What this task involves: Beneath this line sits some data. Return only its lines from the one holding "Given: Click the select-lot cursor icon" through the one holding "Screen dimensions: 1699x662", inclusive, exactly, with the images removed.

──────── Source data ────────

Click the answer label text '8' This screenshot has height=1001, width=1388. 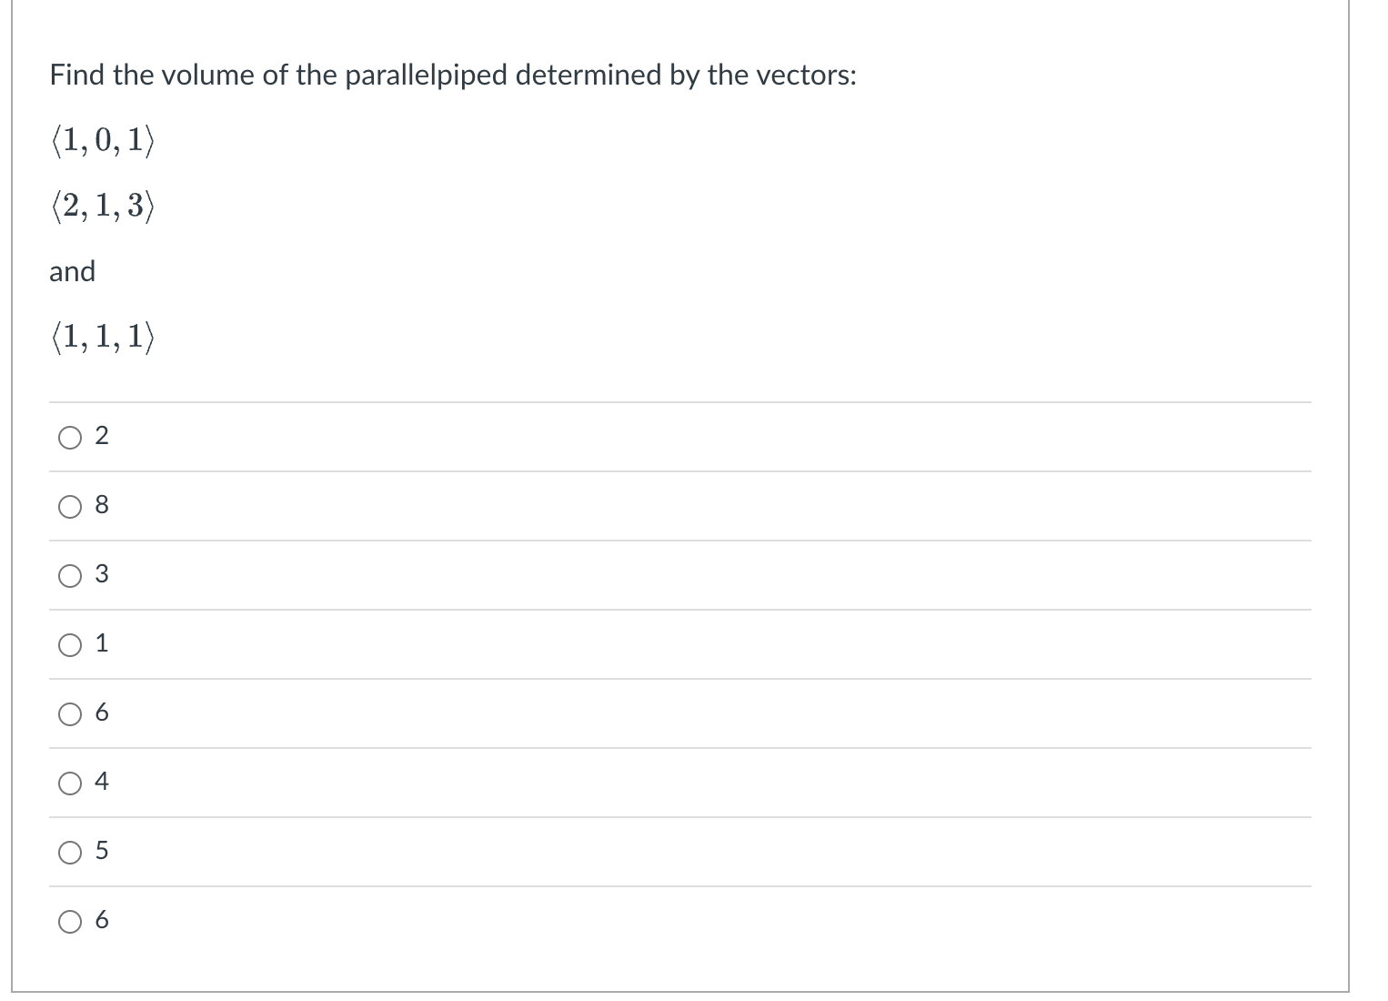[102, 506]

────────
──────── Source data ────────

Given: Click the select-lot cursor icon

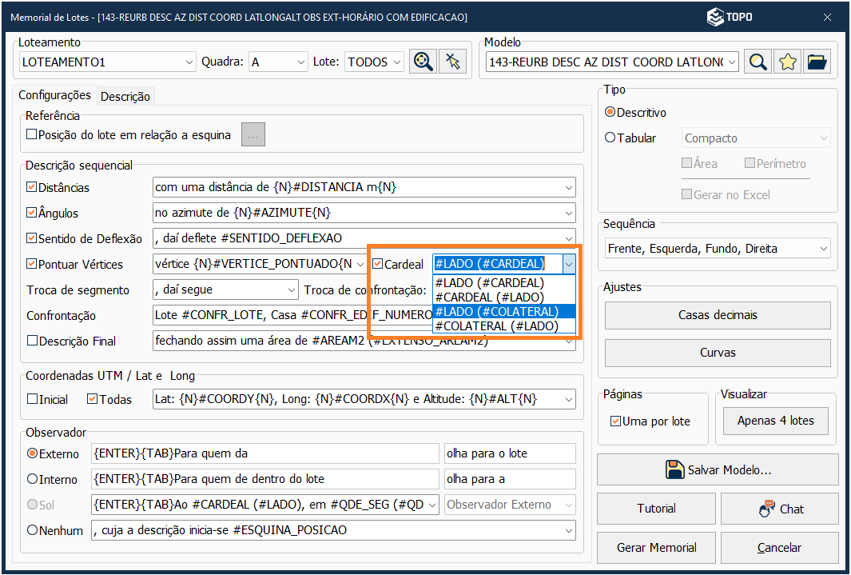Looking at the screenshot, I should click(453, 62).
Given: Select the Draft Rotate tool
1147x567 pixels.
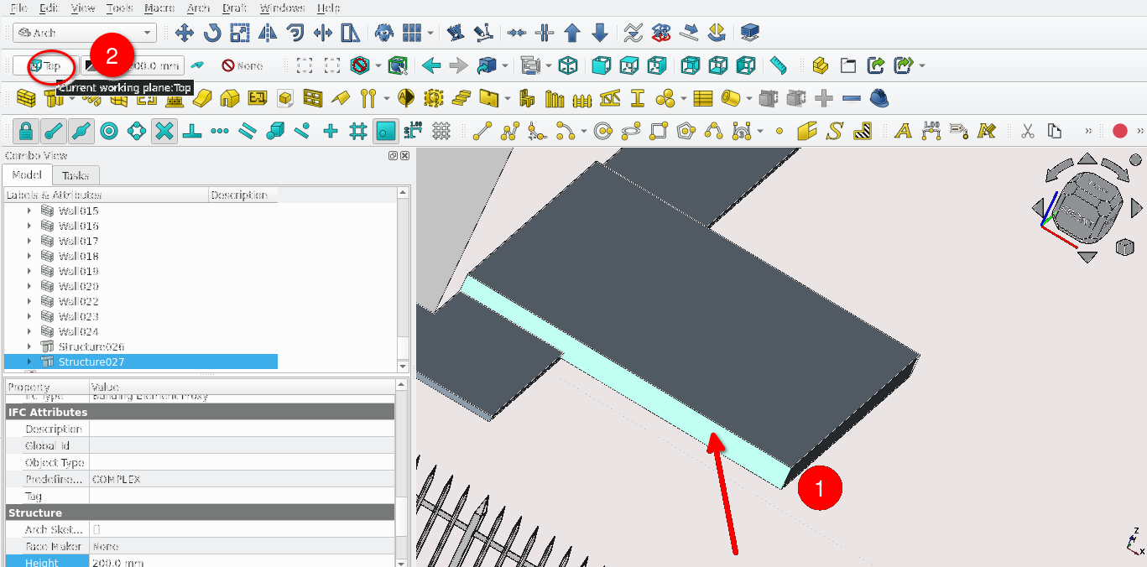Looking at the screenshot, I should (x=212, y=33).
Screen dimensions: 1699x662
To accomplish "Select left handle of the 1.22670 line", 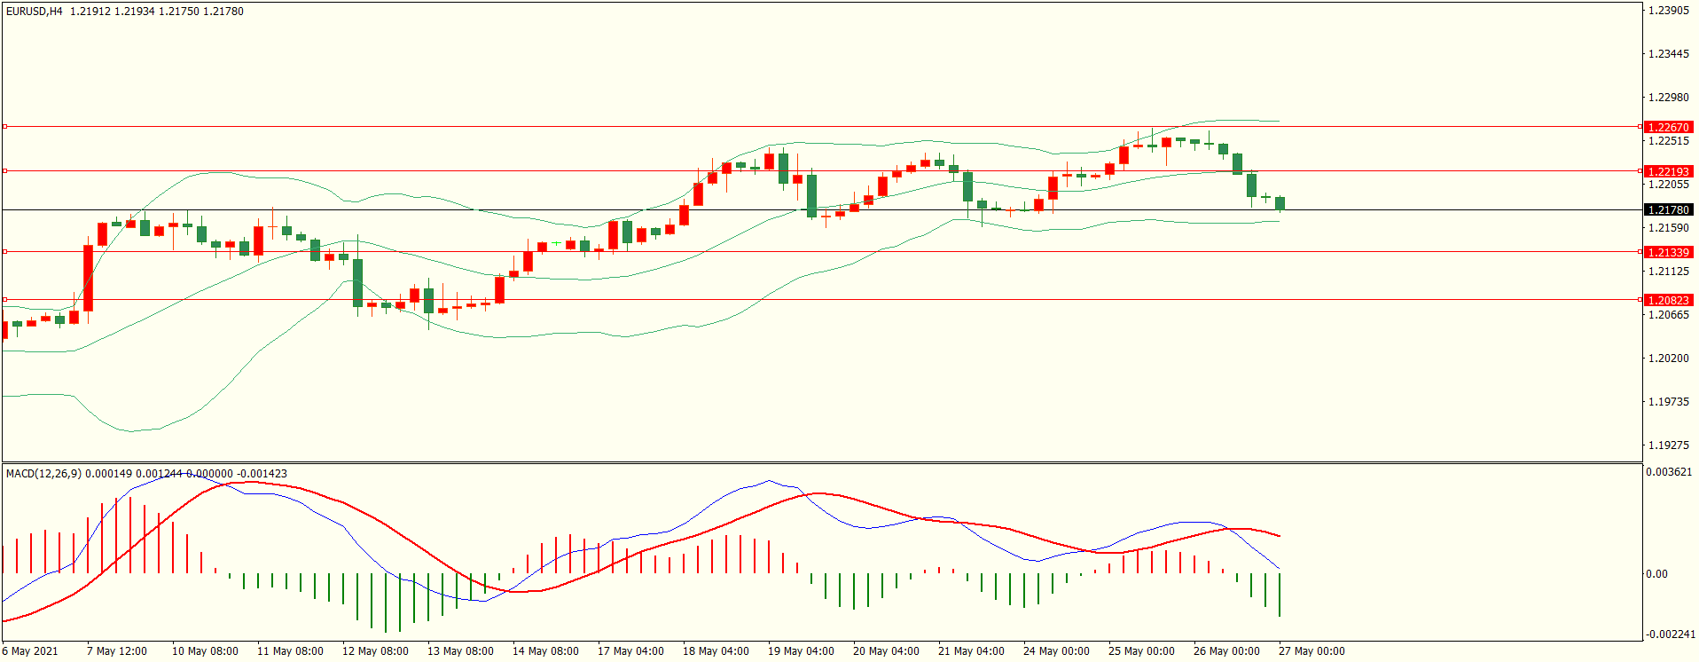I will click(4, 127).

────────
──────── Source data ────────

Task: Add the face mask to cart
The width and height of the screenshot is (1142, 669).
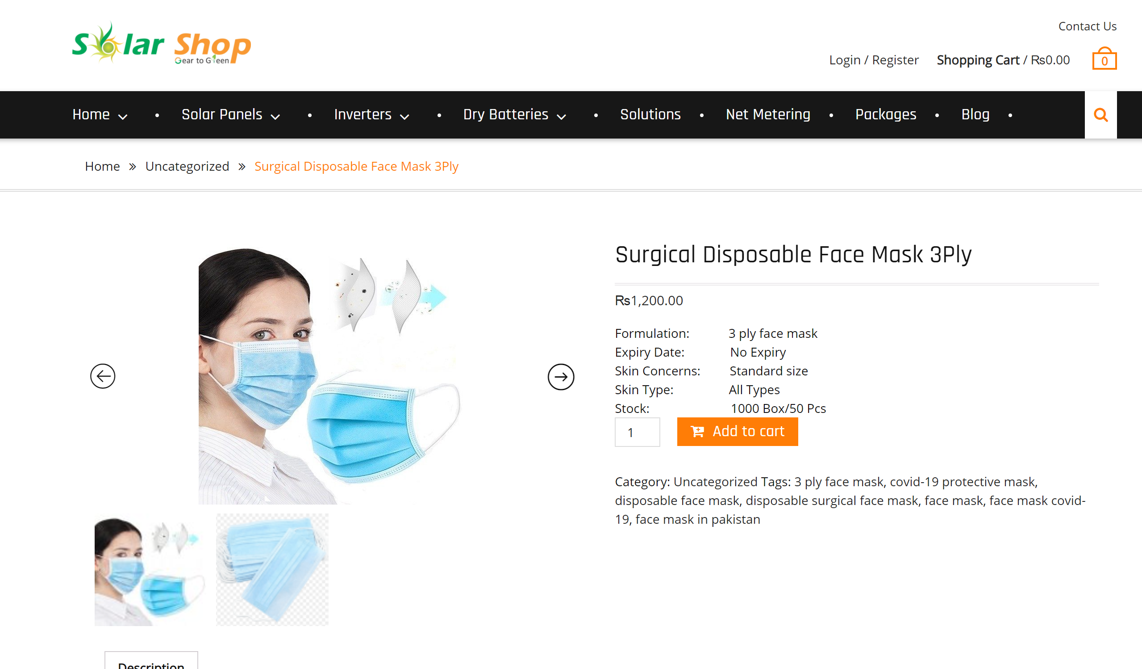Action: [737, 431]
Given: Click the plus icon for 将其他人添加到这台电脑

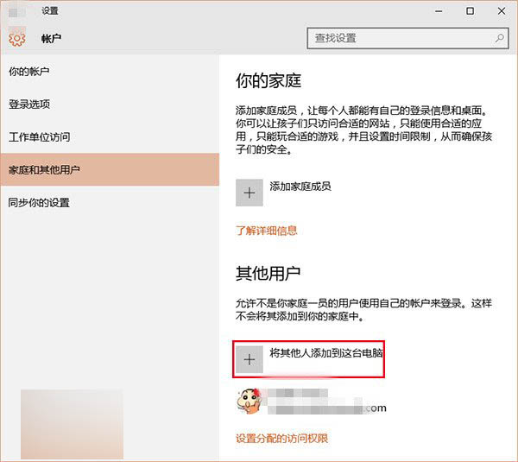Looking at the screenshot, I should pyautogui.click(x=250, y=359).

────────

Written solution:
Given: Click the select-lot cursor icon

Looking at the screenshot, I should click(453, 62).
Given: Select the Draft Rotate tool
1147x567 pixels.
Looking at the screenshot, I should (x=212, y=33).
Screen dimensions: 1699x662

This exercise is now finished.